Total DNA was extracted from mouse feces using the QIAamp Fast DNA Stool Mini Kit (Qiagen, Hilden, Germany) following the manufacturer’s instructions. To prepare the 16S rRNA amplicon, a universal primer set targeting the V3–V4 regions (Bakt 341 F: 5′-CCTACGGGNGGCWGCAG-3′, Bakt 805 R: 5′-GACTACHVGGGTATCTAATCC-3′) was used. The PCR conditions were as follows: one cycle at 98 °C for 3 min, followed by 30 cycles of 98 °C for 10 s, 57 °C for 5 s, and 68 °C for 1 s, with a final extension at 72 °C for 5 min. After the first PCR cycle, the amplicons were purified using AMPure beads (Agencourt Bioscience, Beverly, MA). Following purification, the first PCR product (10 μL) was amplified for 10 cycles using NexteraXT Indexed Primers, purified with AMPure beads, quantified via qPCR, and qualified using TapeStation D1000 ScreenTape. Thereafter, the amplicons were sequenced using the MiSeq platform (Illumina, San Diego, CA, USA). Raw data were processed using QIIME2 (version 2024.5) for demultiplexing and primer sequence removal with Cutadapt, followed by denoising using the DADA2 algorithm. Filtered sequences were used to construct a phylogenetic tree with FastTree, and taxonomic assignment was performed using the naïve Bayesian classifier trained on the Ribosomal Database Project (RDP) database (version 2.14). Microbial species diversity and evenness were evaluated using the Shannon and Inverse Simpson indices. Alpha diversity was assessed via rarefaction curves and Chao1 values, while beta diversity, based on weighted and unweighted UniFrac distances, was analyzed to identify variations between comparative groups.
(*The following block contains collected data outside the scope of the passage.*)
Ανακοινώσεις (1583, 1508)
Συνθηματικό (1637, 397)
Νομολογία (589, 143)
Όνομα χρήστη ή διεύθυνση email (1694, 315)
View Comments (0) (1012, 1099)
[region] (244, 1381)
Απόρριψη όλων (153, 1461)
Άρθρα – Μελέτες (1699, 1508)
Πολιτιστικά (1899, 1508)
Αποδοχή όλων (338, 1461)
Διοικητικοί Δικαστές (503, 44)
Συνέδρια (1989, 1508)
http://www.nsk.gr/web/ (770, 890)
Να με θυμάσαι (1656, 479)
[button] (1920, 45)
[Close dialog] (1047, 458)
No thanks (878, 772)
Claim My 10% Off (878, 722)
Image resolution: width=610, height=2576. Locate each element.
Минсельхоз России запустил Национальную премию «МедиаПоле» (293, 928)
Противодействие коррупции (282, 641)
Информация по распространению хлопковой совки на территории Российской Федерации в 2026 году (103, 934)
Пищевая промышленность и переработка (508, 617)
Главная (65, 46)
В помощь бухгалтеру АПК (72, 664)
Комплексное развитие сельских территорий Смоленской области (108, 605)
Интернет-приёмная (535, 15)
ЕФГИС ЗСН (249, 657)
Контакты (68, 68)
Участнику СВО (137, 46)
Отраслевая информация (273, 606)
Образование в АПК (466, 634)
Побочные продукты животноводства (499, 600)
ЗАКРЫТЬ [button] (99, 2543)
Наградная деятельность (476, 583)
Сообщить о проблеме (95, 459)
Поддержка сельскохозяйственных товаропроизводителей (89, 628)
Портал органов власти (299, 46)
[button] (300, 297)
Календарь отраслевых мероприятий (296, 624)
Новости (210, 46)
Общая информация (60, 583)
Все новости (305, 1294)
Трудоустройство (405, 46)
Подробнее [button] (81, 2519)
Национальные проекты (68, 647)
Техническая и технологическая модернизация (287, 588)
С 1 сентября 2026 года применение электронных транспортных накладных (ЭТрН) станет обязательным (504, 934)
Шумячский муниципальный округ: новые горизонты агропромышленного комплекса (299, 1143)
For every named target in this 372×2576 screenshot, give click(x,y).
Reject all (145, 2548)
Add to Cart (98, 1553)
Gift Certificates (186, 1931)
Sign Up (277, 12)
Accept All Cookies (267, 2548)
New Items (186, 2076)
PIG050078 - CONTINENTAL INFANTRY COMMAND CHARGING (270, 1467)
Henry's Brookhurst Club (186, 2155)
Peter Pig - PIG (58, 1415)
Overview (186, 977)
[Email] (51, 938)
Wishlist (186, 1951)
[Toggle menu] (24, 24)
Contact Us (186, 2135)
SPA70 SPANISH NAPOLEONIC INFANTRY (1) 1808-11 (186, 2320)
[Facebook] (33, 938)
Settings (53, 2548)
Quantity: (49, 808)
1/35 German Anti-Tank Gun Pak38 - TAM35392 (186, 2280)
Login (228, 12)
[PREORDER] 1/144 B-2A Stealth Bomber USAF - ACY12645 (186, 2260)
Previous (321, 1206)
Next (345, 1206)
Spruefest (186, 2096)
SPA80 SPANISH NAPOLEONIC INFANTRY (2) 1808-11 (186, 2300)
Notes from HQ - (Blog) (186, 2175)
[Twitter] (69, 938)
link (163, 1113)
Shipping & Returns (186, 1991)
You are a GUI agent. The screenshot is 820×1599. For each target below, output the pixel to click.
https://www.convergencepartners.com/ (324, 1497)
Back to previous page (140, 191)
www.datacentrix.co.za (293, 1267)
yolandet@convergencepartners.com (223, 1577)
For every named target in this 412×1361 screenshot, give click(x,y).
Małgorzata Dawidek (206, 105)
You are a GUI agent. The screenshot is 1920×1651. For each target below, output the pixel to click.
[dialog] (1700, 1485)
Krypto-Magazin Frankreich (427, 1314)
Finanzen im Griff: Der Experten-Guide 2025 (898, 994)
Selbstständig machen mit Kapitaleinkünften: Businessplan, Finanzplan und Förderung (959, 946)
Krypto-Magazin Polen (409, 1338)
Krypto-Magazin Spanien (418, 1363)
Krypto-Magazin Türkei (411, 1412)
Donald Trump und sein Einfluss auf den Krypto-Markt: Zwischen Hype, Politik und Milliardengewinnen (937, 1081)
Using the microbiomeMarker package (version 1.2.1) in R (version 4.0.1), “linear discriminant analysis effect size” analysis was conducted to identify biomarkers with significant differential abundance across groups.

Statistical analysis

Data were obtained from biologically independent samples and are presented as the mean ± standard error of the mean. One-way analysis of variance (ANOVA), followed by Dunnett’s or Tukey’s post-hoc test, and/or two-way ANOVA, with Bonferroni’s post-hoc test for repeated measurements over time, were used to evaluate statistical differences between groups. GraphPad Prism (version 9.3.1; GraphPad Software, San Diego, CA, USA) was used for statistical analysis and data visualization.